__What needs to be done__. Copy every one of the records below word for word, keeping each line unchanged.

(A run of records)
-=-=-=-=-

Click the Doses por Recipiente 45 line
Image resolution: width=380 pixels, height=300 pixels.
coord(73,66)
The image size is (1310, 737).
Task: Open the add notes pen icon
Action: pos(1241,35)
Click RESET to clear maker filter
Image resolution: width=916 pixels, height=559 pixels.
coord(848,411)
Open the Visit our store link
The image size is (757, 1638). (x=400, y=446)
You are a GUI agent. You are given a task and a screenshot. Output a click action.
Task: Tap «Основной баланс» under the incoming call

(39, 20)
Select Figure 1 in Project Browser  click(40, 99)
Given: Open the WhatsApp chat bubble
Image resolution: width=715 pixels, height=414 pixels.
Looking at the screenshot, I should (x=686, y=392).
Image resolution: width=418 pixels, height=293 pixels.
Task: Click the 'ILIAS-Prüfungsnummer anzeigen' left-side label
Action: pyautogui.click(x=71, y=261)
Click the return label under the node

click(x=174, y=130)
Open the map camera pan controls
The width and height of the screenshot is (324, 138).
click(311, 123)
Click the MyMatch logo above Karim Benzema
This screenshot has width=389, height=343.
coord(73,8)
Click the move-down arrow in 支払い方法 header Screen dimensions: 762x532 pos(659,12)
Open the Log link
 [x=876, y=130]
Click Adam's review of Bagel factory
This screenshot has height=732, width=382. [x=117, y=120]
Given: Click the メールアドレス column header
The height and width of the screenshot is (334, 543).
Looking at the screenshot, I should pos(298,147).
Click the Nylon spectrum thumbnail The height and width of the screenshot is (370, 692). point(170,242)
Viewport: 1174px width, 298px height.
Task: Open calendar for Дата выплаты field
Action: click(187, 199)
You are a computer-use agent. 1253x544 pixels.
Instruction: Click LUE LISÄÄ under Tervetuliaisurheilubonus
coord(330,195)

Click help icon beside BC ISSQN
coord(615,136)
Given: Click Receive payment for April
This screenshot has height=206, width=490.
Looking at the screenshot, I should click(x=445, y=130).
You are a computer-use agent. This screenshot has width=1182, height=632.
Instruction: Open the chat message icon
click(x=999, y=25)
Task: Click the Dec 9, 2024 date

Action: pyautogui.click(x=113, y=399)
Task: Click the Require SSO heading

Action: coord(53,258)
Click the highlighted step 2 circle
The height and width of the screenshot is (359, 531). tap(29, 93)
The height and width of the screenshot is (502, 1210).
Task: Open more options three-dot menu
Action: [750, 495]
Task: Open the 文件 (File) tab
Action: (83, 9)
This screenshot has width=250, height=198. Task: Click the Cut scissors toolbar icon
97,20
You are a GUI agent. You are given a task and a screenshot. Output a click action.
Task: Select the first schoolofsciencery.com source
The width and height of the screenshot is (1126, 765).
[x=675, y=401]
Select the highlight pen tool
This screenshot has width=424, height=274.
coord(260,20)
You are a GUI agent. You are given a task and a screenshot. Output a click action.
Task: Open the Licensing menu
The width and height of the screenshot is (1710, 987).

-=-=-=-=-

__Exercise output__.
Click the Doses por Recipiente 45 line
Image resolution: width=380 pixels, height=300 pixels.
coord(73,66)
The image size is (1310, 737).
Task: Open the add notes pen icon
Action: pos(1241,35)
Click RESET to clear maker filter
Image resolution: width=916 pixels, height=559 pixels.
coord(848,411)
Open the Visit our store link
The image size is (757, 1638). (x=400, y=446)
You are a GUI agent. You are given a task and a screenshot. Output a click action.
Task: Tap «Основной баланс» under the incoming call

(39, 20)
Select Figure 1 in Project Browser  click(40, 99)
Given: Open the WhatsApp chat bubble
Image resolution: width=715 pixels, height=414 pixels.
Looking at the screenshot, I should (x=686, y=392).
Image resolution: width=418 pixels, height=293 pixels.
Task: Click the 'ILIAS-Prüfungsnummer anzeigen' left-side label
Action: pyautogui.click(x=71, y=261)
Click the return label under the node

click(x=174, y=130)
Open the map camera pan controls
The width and height of the screenshot is (324, 138).
click(311, 123)
Click the MyMatch logo above Karim Benzema
This screenshot has width=389, height=343.
coord(73,8)
Click the move-down arrow in 支払い方法 header Screen dimensions: 762x532 pos(659,12)
Open the Log link
 [x=876, y=130]
Click Adam's review of Bagel factory
This screenshot has height=732, width=382. [x=117, y=120]
Given: Click the メールアドレス column header
The height and width of the screenshot is (334, 543).
Looking at the screenshot, I should pos(298,147).
Click the Nylon spectrum thumbnail The height and width of the screenshot is (370, 692). point(170,242)
Viewport: 1174px width, 298px height.
Task: Open calendar for Дата выплаты field
Action: click(187, 199)
You are a computer-use agent. 1253x544 pixels.
Instruction: Click LUE LISÄÄ under Tervetuliaisurheilubonus
coord(330,195)

Click help icon beside BC ISSQN
coord(615,136)
Given: Click Receive payment for April
This screenshot has height=206, width=490.
Looking at the screenshot, I should click(x=445, y=130).
You are a computer-use agent. This screenshot has width=1182, height=632.
Instruction: Open the chat message icon
click(x=999, y=25)
Task: Click the Dec 9, 2024 date

Action: pyautogui.click(x=113, y=399)
Task: Click the Require SSO heading

Action: coord(53,258)
Click the highlighted step 2 circle
The height and width of the screenshot is (359, 531). tap(29, 93)
The height and width of the screenshot is (502, 1210).
Task: Open more options three-dot menu
Action: [750, 495]
Task: Open the 文件 (File) tab
Action: (83, 9)
This screenshot has width=250, height=198. Task: Click the Cut scissors toolbar icon
97,20
You are a GUI agent. You are given a task and a screenshot. Output a click action.
Task: Select the first schoolofsciencery.com source
The width and height of the screenshot is (1126, 765).
[x=675, y=401]
Select the highlight pen tool
This screenshot has width=424, height=274.
coord(260,20)
You are a GUI agent. You are given a task and a screenshot. Output a click action.
Task: Open the Licensing menu
The width and height of the screenshot is (1710, 987).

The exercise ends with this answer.